Nell’ambito del distretto di Catanzaro “è praticamente inesistente l’impresa resistente alla criminalità organizzata”. Non esiste, se non in rarissimi casi, la denuncia spontanea all’Autorità Giudiziaria da parte delle imprese vittime della criminalità organizzata semplicemente perché in alcuni distretti del territorio - come quello del vibonese- non esiste la categoria delle “imprese vittime”. Quando non sono direttamente colluse, infatti, le imprese sono acquiescenti alle mire e agli interessi della criminalità organizzata e ciò avviene in tutti gli ambiti economici: imprese agricole (specie nella sibaritide, nell’alto Ionio e nel crotonese), imprese turistiche (nel Vibonese e lungo la costa crotonese), imprese commerciali (nel lametino), grande distribuzione, ma soprattutto nell’edilizia, con un’egemonia mafiosa sull’intero ciclo del cemento. Nel settore turistico, il meccanismo viene svelato grazie ad uno dei rari casi di collaborazione. Il rappresentante di Parmatour SpA in Calabria, con una denuncia all’autorità giudiziaria, rendeva note le sistematiche estorsioni in danno di alcuni villaggi-vacanze in Calabria, di proprietà della società.
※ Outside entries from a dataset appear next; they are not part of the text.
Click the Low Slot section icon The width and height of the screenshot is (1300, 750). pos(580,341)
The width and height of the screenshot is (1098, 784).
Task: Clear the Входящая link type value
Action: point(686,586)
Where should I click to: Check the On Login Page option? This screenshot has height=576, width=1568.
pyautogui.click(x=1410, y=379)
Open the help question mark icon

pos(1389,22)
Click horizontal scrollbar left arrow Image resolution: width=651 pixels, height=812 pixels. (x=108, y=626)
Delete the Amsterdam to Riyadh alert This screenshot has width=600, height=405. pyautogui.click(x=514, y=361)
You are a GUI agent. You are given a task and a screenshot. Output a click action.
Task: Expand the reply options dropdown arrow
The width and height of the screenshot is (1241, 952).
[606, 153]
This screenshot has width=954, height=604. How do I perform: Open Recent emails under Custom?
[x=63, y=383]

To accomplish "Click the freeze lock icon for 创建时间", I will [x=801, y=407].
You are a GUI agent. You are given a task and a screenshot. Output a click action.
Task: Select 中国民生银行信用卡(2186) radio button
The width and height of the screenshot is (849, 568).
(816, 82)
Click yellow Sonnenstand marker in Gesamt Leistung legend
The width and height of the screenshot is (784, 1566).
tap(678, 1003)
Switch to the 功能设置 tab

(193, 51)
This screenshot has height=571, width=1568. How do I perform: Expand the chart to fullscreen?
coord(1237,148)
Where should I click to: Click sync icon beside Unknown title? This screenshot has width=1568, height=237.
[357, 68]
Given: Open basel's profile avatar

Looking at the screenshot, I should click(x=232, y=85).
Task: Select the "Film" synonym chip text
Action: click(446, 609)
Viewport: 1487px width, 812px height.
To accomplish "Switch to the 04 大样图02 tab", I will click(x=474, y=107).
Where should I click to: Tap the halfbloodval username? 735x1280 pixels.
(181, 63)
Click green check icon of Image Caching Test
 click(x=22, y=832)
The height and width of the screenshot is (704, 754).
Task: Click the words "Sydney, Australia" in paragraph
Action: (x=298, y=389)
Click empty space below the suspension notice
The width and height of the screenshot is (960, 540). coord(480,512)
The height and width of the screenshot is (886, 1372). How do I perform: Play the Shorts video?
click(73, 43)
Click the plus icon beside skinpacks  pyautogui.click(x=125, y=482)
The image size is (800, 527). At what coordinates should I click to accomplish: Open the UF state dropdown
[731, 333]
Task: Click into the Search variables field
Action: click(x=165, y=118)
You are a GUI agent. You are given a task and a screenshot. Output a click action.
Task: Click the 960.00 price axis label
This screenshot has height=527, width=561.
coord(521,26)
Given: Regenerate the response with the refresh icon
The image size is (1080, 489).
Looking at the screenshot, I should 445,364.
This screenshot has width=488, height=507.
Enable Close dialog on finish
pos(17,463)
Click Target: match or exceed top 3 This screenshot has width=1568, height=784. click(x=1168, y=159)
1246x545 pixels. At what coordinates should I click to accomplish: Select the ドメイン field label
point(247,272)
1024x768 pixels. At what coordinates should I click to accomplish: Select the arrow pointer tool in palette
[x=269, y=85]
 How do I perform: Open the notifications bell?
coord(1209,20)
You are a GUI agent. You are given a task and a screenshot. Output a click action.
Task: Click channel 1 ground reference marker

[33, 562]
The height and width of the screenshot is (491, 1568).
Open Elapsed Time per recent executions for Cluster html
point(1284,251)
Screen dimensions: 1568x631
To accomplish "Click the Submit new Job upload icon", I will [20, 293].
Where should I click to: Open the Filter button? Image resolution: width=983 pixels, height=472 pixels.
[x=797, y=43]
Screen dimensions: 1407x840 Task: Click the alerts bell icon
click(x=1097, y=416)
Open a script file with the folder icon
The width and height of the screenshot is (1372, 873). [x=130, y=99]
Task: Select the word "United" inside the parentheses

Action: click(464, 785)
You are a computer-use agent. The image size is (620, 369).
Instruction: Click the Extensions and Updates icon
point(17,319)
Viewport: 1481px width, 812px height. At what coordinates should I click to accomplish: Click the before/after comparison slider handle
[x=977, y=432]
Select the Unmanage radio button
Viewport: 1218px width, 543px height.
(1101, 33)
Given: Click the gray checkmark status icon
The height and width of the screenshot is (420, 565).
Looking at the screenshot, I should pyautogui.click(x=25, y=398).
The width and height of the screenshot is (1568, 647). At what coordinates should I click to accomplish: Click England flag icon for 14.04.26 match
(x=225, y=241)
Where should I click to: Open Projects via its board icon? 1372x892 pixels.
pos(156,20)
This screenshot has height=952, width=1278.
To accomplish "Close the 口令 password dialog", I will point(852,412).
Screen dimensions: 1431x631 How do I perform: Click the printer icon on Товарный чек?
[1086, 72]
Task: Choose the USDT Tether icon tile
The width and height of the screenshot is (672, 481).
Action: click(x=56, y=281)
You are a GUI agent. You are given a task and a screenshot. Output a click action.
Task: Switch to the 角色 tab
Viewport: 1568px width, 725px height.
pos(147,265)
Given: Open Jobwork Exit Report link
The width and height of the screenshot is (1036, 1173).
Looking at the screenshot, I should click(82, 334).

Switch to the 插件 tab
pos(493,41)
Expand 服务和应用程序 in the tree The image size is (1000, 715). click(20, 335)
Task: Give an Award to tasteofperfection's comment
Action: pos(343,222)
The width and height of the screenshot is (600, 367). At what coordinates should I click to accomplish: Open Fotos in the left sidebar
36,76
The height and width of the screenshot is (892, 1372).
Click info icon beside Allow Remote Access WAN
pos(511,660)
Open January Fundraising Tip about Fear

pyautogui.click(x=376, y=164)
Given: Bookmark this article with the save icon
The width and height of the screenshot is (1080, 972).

I villaggi turistici erano: il Triton Club di Sellia Marina, nonché il Sabbie Bianche e il Baia Paraelios di Parghelia (Vibo Valentia). Gli estorsori venivano indicati come incaricati o appartenenti, per il primo villaggio, alla famiglia Arena di Isola Capo Rizzuto e per gli altri due alla cosca dei Mancuso. Nello specifico, l’operatore economico spiegava che gli Arena ritiravano annualmente la somma di 40.000 euro, oltre ad imporre varie assunzioni di parenti ed amici, mentre i Mancuso, preposti al controllo del “corretto” svolgimento delle attività, avrebbero lucrato un contributo del 10% sugli introiti. Per inciso, in data 28.11.2007, il GIP di Catanzaro ha disposto il giudizio nei confronti dei tre incaricati dei villaggi turistici oggetto delle estorsioni per favoreggiamento, aggravato dalla mafiosità, per avere negato, nel corso delle indagini preliminari, di avere mai ricevuto pressioni estorsive.